### Exercise details
Determine how many lines in the entries below contain "Given", and output that number alone.

### Data
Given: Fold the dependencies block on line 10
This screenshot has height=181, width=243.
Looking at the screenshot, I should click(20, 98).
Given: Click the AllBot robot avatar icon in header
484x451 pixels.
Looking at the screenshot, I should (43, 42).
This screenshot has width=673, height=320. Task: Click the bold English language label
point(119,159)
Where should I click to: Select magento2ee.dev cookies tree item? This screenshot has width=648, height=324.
==
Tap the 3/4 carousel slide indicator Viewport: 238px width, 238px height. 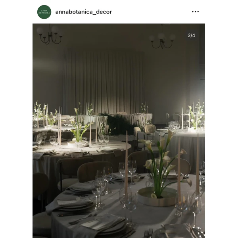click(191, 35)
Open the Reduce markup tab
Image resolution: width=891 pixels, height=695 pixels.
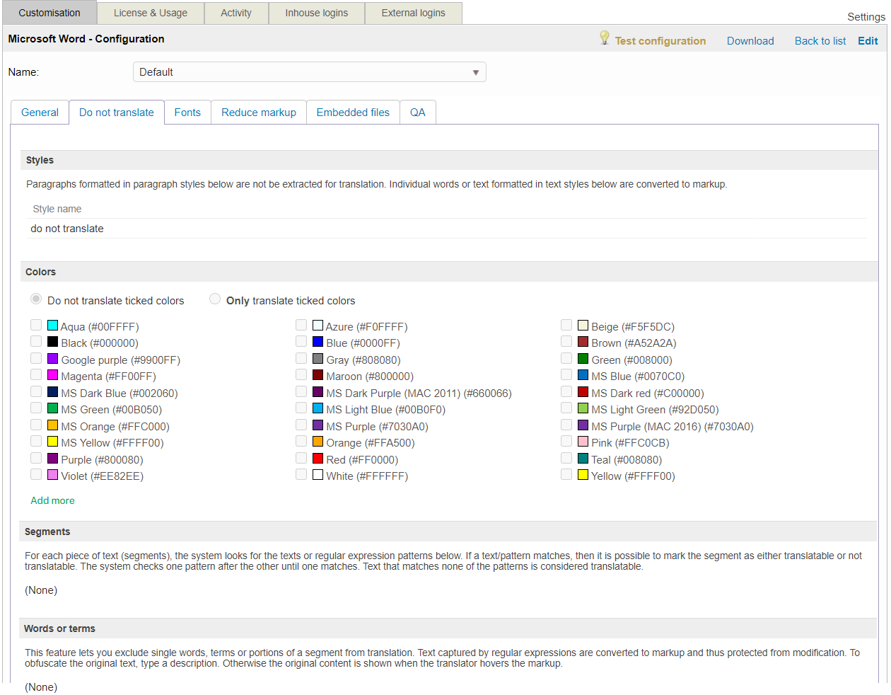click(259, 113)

### Written response
2